What to produce :: What is needed is every line from the one holding "You are a GUI" to the last line of the data below, printed exactly and without pictures.

(Input begins)

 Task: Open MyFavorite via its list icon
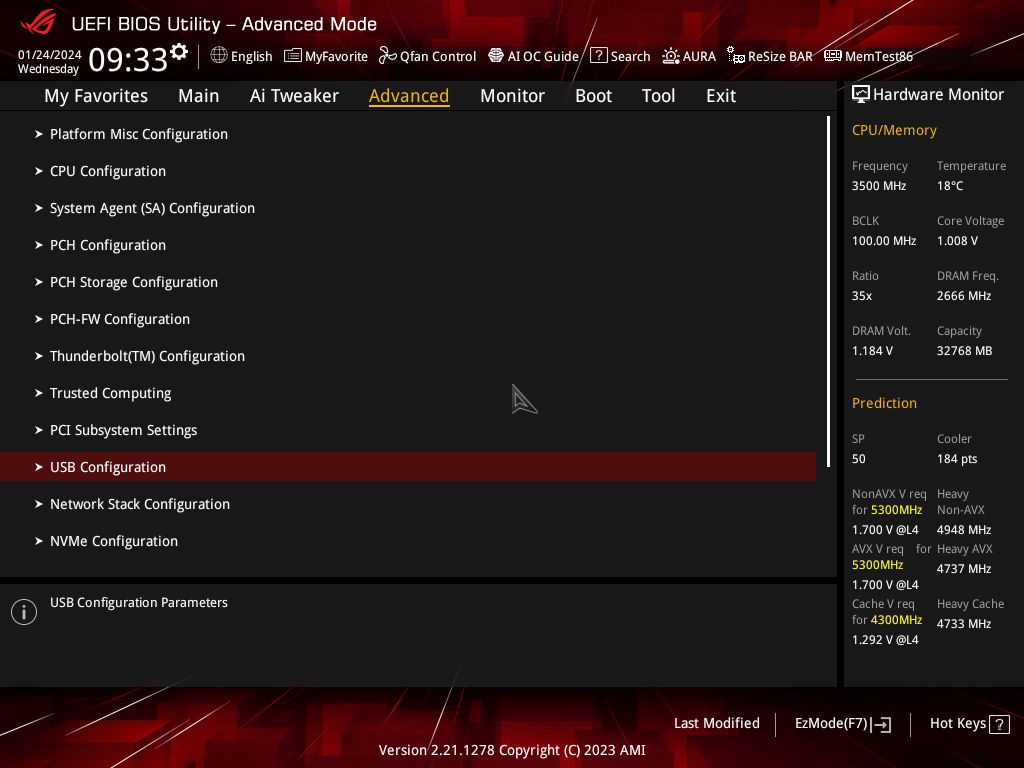pyautogui.click(x=293, y=56)
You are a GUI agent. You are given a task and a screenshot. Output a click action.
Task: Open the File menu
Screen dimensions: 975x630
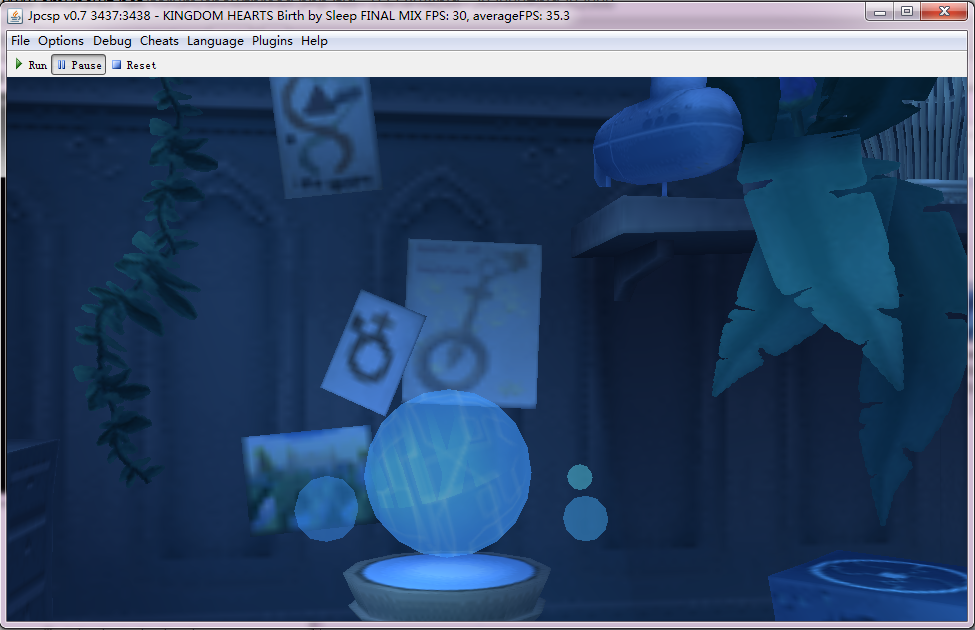(20, 41)
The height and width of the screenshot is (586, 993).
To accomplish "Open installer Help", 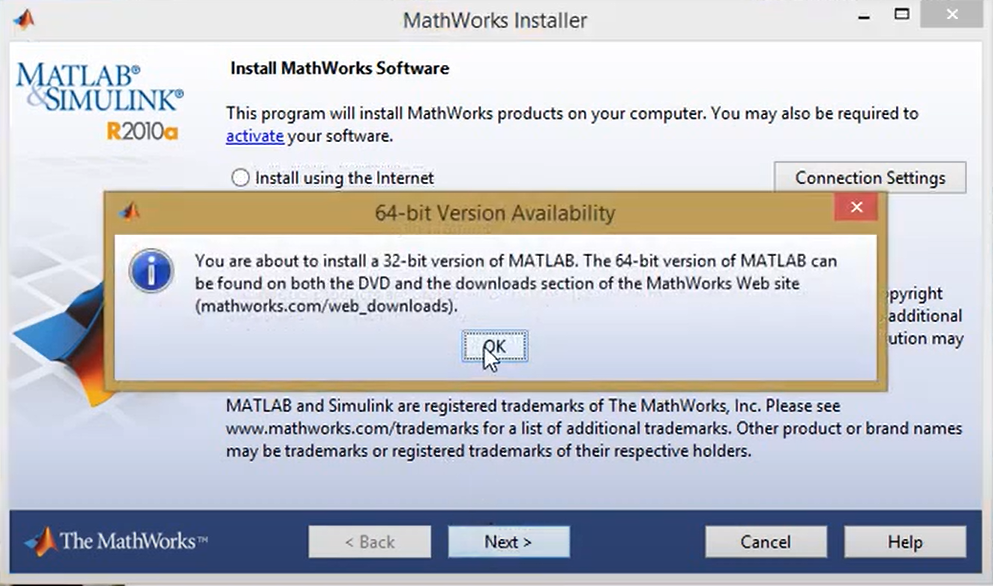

(Input ends)

Expected answer ::
You are a GUI agent. You are given a task and a screenshot. Output a click action.
Task: Open the File menu
Screen dimensions: 975x630
(20, 41)
The height and width of the screenshot is (586, 993).
To accomplish "Open installer Help", 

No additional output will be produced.